▸ REQUIREMENT
Format every line of the entries below as a Markdown table with the columns "Row" and "Line." Number each row and omit blank lines.

▸ DATASET ROWS
## begin
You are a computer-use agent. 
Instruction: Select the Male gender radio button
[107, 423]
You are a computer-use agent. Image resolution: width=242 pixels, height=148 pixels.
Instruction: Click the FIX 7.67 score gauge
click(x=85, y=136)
## end
▸ TASK SOLUTION
| Row | Line |
|---|---|
| 1 | You are a computer-use agent.  |
| 2 | Instruction: Select the Male gender radio button |
| 3 | [107, 423] |
| 4 | You are a computer-use agent. Image resolution: width=242 pixels, height=148 pixels. |
| 5 | Instruction: Click the FIX 7.67 score gauge |
| 6 | click(x=85, y=136) |